Note importante. Le QCM de pré-admissibilité a été supprimé par la réforme 2026. Cette étude reste néanmoins utile aux candidats des autres concours de catégorie B et C organisés sur un format QCM similaire (Adjoint administratif, Agent DGFIP, Contrôleur des douanes, Gardien de la paix…), et documente un pan désormais clos de l'histoire de la sélection administrative française.
Ce que nous avons fait
Nous avons téléchargé sur le site officiel de la DGFIP les 12 annales de l'épreuve de pré-admissibilité (2013 à 2024). Chaque annale comprend 54 questions, réparties en quatre sections officielles :
- Connaissances générales (~17 questions par année)

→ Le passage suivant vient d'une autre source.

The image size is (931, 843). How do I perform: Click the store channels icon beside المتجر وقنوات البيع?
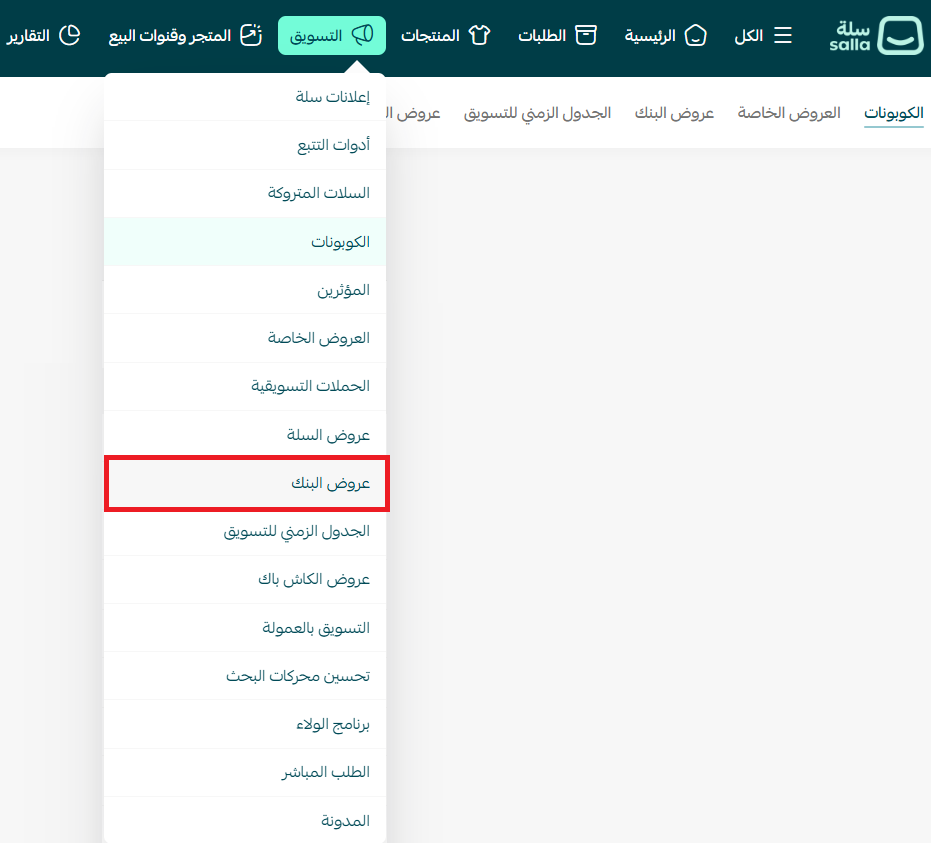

- Français (~13 questions)
- Mathématiques (~16 questions)
- Raisonnement (~8 questions)
Après extraction du texte (les annales 2013, 2014, 2023 et 2024 étant des PDF scannés, nous les avons passées à la reconnaissance optique de caractères en français), nous avons obtenu 634 questions uniques exploitables. Les quelques questions perdues correspondent à des artefacts de fusion OCR (Q9-Q10 concaténées, par exemple) et représentent moins de 2 % du total ; elles n'altèrent pas les distributions à ce niveau de granularité.

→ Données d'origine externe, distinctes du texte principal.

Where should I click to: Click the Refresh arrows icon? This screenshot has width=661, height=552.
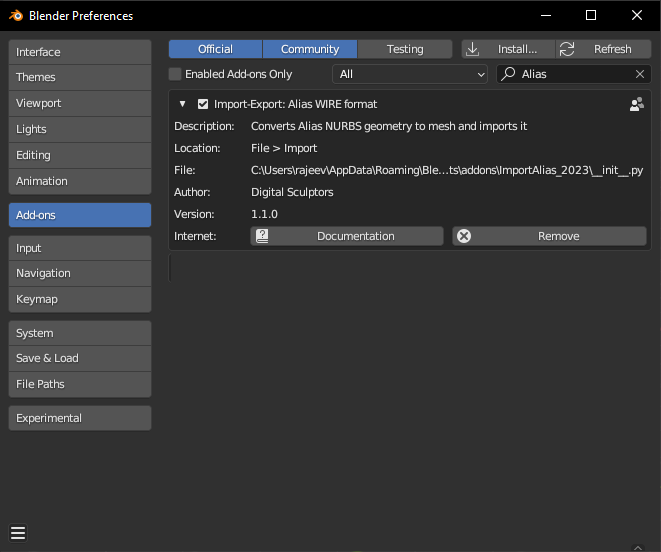[567, 49]
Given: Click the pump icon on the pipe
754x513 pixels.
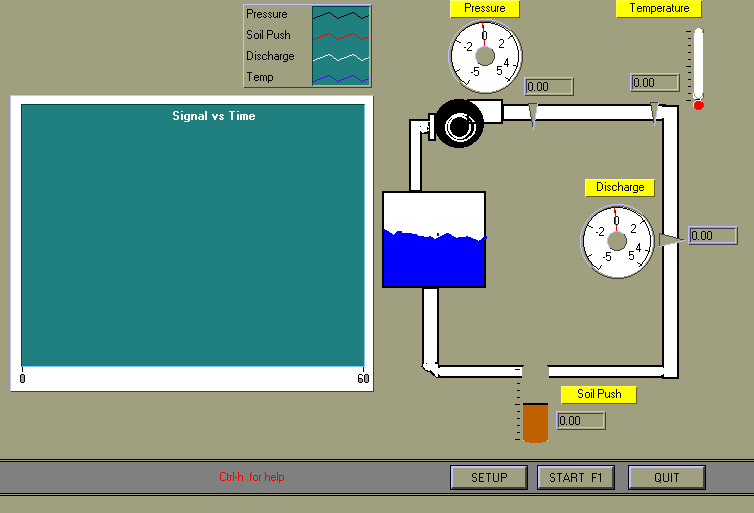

Chaque question a ensuite été classée manuellement dans 27 thèmes répartis en 4 sections. Le classement suit strictement l'énoncé de la question — pas les choix, pas la difficulté, pas la présence dans le programme officiel : uniquement la matière testée.
Les 4 sections : la répartition macroscopique
Sur 12 ans, la ventilation entre les quatre grandes sections est remarquablement stable. Les Connaissances générales représentent le premier bloc, suivies de très près par les Mathématiques et le Français, presque à égalité.
Autrement dit : un candidat qui néglige les Connaissances générales rate près d'un tiers du QCM. C'est la plus grosse section — et c'est aussi celle où le champ à couvrir est le plus vaste, ce qui la rend paradoxalement la plus difficile à préparer efficacement. Voyons dans quels thèmes ces questions se répartissent.
Connaissances générales : le vrai visage de la « culture » DGFIP
Voici la répartition, en pourcentage des 194 questions de Connaissances générales analysées sur 12 ans :
Le paradoxe fiscal : moins de 6 % pour le concours des finances
C'est la trouvaille la plus contre-intuitive de l'étude. Sur 12 ans, l'ensemble « Finances publiques + Économie » ne représente que 7,7 % des Connaissances générales, soit 15 questions au total en 12 ans. Les candidats qui achetaient un manuel de finances publiques Vuibert de 400 pages en pensant se préparer au concours des finances travaillaient sur 2,4 % du QCM.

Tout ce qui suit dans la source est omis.